Drag reduction of turbine compressor blades can be achieved by structuring small riblets, which run parallel to the airflow direction, into the blade’s surface. Machining of these riblets has been already successfully demonstrated by using single-spot picosecond laser ablation. This approach is successful but lacks an industry-compatible process speed and uses only fractions of the available power of a state-of-the-art picosecond laser system. Therefore beam-splitting Diffractive Optical Elements (DOEs) are used to parallelize the machining and to exploit the full laser power which is provided without side effects on quality.
Until now a DOE can only help in machining structures bearing a fixed riblet pitch into the blade’s surface, but to further optimize the drag reduction dynamic changes of these pitches along the direction of the airflow are necessary. Since dynamically changing the DOE is not yet an acceptable solution, this limitation is overcome by rotating the DOE to tilt the spot array and thus change the resulting spot distances.

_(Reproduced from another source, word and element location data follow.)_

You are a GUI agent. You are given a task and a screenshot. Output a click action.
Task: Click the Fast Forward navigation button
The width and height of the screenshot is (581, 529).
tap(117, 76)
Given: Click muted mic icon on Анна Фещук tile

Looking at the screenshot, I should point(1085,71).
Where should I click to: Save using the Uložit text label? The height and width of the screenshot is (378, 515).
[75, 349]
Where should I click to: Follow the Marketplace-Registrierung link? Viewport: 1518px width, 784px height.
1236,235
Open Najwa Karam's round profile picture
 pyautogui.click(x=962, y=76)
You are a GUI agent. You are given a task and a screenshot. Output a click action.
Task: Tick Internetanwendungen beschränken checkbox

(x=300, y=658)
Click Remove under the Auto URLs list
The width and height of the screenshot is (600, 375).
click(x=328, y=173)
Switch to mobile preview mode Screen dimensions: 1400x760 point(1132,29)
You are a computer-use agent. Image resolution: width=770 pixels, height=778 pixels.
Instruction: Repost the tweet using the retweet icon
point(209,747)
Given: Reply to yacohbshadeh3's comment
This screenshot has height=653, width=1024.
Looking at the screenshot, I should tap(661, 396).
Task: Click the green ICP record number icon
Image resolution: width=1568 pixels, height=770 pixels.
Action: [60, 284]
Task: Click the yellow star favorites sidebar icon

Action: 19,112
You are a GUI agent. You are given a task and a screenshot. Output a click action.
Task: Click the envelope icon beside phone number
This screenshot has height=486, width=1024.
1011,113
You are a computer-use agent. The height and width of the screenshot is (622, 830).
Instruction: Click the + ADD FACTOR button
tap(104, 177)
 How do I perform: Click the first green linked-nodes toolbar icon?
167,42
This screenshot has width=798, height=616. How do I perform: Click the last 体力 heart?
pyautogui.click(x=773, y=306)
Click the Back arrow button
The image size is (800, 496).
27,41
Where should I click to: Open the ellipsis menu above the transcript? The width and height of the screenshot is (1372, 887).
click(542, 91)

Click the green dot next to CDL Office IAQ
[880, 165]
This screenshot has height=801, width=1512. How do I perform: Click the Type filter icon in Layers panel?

In this paper an algorithmic approach is presented which optimizes the structure fill factor during the machining process, as rotation of the DOE causes a change of the overall width of the ablation zone.
Experimental results presented show the feasibility of this approach using an integrated combination of a seven-spot DOE, translational and rotational axes, and a laser scanner to machine drag-reducing riblets in turbine-grade stainless steel.
Furthermore, the experiments show that using this approach dead-end riblets can be suppressed and thus the number of turbulence seeds can be minimized.